* Problem details
When you reach the line containing "Task: Click Unpublished", repeat that line and each one after it exactly until the records end, leaving out pictures.

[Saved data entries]
BEGIN

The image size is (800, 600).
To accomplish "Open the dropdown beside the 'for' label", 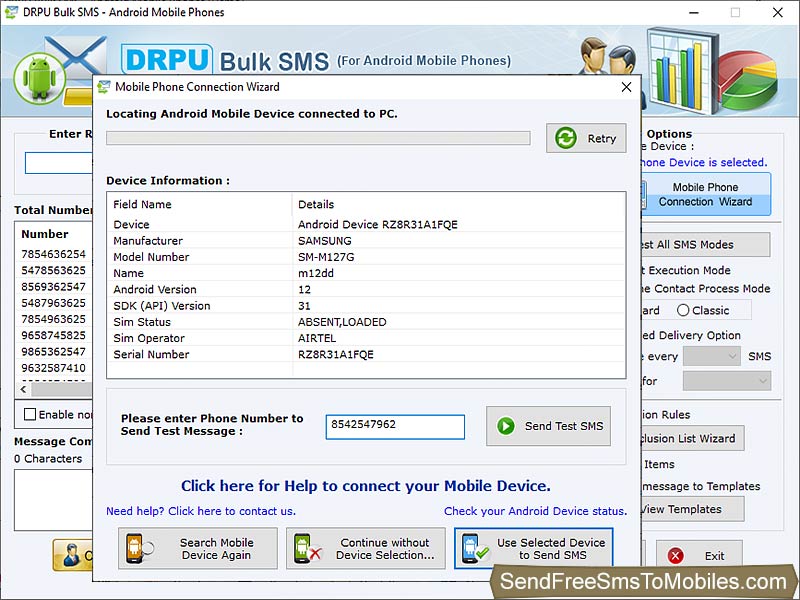I will [727, 381].
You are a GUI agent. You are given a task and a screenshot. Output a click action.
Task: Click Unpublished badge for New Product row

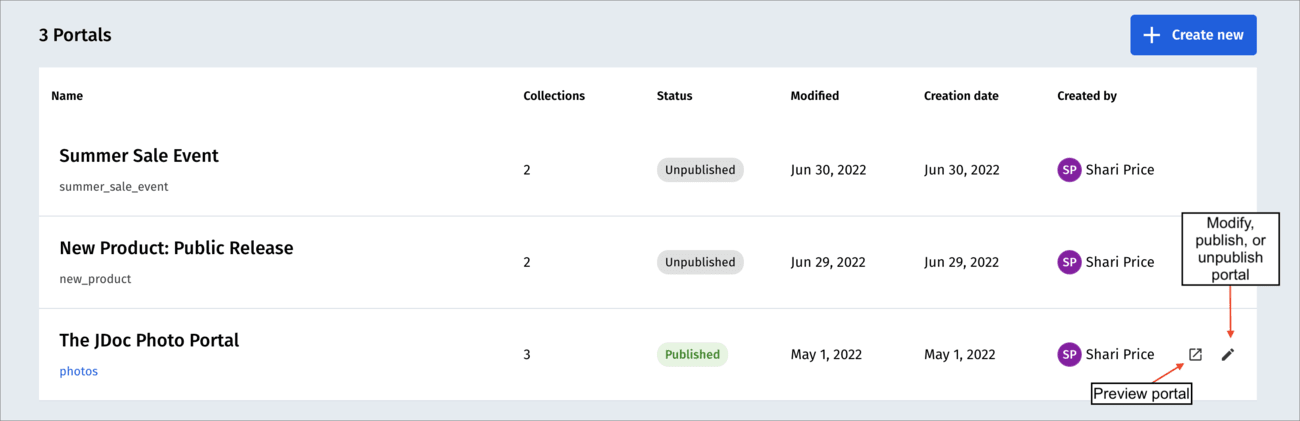pyautogui.click(x=700, y=262)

END

* Written reply
Task: Click Unpublished badge for New Product row

pyautogui.click(x=700, y=262)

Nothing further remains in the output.